Tabua Cakacaka says rugby should follow football's lead in tackling racism

EX-GATESHEAD Thunder star Tabua Cakacaka believes rugby league could learn a thing or two from football when it comes to handling complaints of racism.

Tabua Cakacaka in action for Gateshead Thunder

EX-GATESHEAD Thunder star Tabua Cakacaka believes rugby league could learn a thing or two from football when it comes to handling complaints of racism.

The Fijian international has outlined his own experiences of alleged racist abuse, the most recent of which saw no punishment handed out by the Rugby Football League (RFL).

Coming in the wake of the John Terry and Luis Suarez cases which rocked the round-ball game, Cakacaka said: “I am not a follower of football, but when I heard about the John Terry incident I thought there were a lot of similarities to my own experience at Rochdale in May.” Cakacaka alleges he was racially abused and told to ‘go home’ during a 46-24 Championship defeat against Rochdale, although an RFL tribunal decided there was insufficient evidence to prosecute.

He added: “The difference between that and my own case is the FA did at least find John Terry guilty of using racist language and issued a punishment, even if it was only two weeks’ wages or whatever.

“At least they reached a point of punishing him.”

Moving to the UK in 2005 after spells playing in Australia and France, Cakacaka said: “My experiences in Australia were totally different from here and in all my time there I never encountered one racist incident.

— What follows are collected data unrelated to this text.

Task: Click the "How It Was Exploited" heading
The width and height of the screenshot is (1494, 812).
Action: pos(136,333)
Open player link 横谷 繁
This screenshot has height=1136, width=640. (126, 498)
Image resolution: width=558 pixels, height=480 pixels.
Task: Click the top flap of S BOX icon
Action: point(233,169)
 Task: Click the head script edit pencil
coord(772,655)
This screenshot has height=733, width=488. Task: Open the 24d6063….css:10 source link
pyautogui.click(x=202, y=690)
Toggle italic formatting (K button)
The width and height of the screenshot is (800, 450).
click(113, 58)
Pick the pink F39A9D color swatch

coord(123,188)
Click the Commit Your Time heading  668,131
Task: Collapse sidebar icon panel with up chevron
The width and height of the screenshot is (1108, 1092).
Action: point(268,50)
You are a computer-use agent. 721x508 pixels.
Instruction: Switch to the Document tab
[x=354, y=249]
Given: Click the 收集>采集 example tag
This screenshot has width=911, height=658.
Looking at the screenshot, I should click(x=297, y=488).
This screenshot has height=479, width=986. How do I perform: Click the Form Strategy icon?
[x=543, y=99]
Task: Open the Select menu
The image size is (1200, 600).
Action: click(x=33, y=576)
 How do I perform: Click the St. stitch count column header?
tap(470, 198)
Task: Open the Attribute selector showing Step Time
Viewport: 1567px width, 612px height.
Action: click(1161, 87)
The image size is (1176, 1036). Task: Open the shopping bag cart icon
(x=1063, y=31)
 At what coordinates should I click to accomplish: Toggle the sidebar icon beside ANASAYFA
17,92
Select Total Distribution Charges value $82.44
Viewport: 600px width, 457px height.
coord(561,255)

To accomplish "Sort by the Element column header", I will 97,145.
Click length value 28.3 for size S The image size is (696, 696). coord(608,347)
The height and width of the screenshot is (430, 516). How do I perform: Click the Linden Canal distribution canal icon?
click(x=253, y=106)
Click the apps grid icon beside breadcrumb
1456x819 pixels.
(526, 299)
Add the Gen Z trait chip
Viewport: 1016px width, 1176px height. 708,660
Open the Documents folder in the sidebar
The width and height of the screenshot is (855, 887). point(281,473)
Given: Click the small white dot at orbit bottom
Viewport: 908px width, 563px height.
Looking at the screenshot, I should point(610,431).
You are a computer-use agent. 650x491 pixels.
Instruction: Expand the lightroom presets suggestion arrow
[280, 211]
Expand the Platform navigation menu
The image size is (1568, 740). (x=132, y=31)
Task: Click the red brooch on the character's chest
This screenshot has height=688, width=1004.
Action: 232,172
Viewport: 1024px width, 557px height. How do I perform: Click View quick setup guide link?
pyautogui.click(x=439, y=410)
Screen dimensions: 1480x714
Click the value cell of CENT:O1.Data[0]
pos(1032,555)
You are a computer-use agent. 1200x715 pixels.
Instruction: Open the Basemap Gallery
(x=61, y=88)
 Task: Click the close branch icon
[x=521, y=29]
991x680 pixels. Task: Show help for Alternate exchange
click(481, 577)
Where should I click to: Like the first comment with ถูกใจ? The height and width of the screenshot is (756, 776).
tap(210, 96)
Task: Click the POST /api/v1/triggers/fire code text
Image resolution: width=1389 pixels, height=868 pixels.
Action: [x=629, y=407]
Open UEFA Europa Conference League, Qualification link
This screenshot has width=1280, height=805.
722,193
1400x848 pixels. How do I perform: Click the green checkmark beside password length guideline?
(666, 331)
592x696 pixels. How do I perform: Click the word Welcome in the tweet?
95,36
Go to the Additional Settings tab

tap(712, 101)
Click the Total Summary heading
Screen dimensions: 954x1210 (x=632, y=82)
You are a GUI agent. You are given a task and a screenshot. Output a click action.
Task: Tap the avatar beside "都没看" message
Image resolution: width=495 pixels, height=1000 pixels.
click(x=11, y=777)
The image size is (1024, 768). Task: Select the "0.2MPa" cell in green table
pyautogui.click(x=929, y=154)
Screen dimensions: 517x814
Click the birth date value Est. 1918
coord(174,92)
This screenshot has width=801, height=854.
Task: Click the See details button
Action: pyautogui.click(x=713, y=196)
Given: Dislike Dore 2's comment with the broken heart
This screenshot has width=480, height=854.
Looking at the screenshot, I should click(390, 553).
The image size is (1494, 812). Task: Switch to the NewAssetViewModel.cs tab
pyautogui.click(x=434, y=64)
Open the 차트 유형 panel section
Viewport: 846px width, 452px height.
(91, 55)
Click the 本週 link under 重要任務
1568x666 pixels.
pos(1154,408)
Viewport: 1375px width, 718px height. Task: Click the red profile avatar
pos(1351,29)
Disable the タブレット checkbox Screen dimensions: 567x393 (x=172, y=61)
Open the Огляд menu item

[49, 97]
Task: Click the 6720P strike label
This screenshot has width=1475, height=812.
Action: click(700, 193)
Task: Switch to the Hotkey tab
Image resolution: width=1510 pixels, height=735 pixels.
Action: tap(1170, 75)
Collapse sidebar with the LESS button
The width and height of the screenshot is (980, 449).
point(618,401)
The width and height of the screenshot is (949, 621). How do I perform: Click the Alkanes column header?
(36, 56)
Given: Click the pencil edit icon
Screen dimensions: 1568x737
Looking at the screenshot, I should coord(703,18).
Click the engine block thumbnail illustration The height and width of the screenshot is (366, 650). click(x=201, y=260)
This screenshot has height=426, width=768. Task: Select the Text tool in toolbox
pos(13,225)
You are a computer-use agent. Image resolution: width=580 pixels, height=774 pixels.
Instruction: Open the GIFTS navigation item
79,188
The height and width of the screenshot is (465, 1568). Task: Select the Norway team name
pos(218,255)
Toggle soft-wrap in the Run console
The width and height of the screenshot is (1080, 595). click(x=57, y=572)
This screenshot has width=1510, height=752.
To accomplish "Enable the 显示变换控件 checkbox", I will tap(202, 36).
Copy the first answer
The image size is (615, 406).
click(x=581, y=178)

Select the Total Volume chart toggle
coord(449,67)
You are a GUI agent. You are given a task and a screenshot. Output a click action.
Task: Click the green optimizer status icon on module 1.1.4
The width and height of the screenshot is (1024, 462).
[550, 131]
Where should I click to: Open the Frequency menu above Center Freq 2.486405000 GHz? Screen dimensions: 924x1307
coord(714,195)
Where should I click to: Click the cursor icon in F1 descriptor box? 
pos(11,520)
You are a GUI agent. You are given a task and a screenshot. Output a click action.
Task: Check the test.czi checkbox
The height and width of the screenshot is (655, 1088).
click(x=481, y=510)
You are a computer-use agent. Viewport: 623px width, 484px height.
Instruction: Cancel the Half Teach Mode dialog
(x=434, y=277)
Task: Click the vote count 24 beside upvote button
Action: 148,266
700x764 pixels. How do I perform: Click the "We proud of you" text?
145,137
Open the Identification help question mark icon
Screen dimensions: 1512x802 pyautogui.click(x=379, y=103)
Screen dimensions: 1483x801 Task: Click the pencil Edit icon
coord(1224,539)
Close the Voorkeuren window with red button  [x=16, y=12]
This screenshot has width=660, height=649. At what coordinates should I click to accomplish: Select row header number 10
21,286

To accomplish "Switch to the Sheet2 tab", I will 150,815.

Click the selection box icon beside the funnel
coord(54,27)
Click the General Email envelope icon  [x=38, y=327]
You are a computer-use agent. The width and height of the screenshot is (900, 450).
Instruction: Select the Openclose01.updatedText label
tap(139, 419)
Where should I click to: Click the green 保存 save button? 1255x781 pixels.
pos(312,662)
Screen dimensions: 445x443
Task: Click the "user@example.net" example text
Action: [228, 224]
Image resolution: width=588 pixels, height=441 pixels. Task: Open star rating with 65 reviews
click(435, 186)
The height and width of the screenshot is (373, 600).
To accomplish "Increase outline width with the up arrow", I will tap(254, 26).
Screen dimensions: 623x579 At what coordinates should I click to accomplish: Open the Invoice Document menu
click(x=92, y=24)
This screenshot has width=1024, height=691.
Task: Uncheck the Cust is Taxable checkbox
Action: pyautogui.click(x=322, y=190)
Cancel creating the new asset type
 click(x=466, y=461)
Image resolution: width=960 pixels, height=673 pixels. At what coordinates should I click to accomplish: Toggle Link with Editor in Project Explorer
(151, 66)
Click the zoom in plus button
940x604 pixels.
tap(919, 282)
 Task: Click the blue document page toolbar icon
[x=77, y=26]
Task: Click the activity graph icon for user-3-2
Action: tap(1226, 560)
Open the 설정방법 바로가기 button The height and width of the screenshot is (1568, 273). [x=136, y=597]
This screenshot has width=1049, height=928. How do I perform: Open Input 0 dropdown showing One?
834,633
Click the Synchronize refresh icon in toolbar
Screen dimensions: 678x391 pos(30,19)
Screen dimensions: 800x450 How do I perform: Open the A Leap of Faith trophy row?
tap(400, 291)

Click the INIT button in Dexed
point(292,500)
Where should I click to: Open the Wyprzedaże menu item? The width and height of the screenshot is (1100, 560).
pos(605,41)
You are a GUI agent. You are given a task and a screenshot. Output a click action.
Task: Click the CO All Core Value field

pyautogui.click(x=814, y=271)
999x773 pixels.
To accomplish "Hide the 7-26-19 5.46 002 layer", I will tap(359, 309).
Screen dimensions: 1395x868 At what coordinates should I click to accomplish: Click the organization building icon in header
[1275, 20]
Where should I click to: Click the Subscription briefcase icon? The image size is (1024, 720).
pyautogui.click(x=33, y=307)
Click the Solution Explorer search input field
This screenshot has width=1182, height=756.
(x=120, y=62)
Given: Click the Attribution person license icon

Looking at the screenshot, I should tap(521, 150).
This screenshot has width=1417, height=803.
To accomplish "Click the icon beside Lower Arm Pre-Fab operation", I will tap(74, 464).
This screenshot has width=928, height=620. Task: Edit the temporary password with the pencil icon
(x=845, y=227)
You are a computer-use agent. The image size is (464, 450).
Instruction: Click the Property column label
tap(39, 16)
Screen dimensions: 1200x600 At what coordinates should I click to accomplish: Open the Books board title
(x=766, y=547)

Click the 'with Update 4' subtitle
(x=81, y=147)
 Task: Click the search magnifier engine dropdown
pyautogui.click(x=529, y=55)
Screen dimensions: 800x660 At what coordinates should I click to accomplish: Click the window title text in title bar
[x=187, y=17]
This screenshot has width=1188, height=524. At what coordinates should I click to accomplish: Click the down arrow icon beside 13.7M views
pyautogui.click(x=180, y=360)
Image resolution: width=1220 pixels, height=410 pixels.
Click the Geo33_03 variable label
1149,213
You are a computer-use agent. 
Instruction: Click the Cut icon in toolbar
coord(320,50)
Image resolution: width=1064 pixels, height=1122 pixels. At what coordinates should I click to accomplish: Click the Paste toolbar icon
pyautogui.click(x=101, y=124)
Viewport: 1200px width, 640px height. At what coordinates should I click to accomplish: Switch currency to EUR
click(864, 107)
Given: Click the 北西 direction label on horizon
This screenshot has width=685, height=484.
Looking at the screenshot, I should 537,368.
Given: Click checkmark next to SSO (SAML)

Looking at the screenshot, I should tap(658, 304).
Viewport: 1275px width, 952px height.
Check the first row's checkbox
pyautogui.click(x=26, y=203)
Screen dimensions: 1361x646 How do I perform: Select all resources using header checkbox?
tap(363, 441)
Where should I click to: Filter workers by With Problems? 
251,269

“Maybe they are more used to having Pacific islanders playing there or maybe the Australian Rugby League are just much stronger in dealing with it.”

Keen for his sport to learn from his own experience, Cakacaka added: “If a Fijian player came to me and asked my advice about moving to the UK, I would not stand in their way, but I would explain what has happened to me and let them make their own minds up.

“Having more guys like that playing here will only make the competition stronger and change people’s attitudes.” An RFL statement said: “Rugby League has a long and proud tradition of inclusivity.

“We were the first major sport in the UK to have a black athlete as national captain (Clive Sullivan, 1972).

“We were the first British sport to have a black coach in charge of one of its top clubs (Roy Francis at Leeds, 1974) and the first sport to have black coach in charge of the national team (Ellery Hanley, GB, 1994).

“In 1995, Ikram Butt became the first Asian player to represent England at either code of rugby.”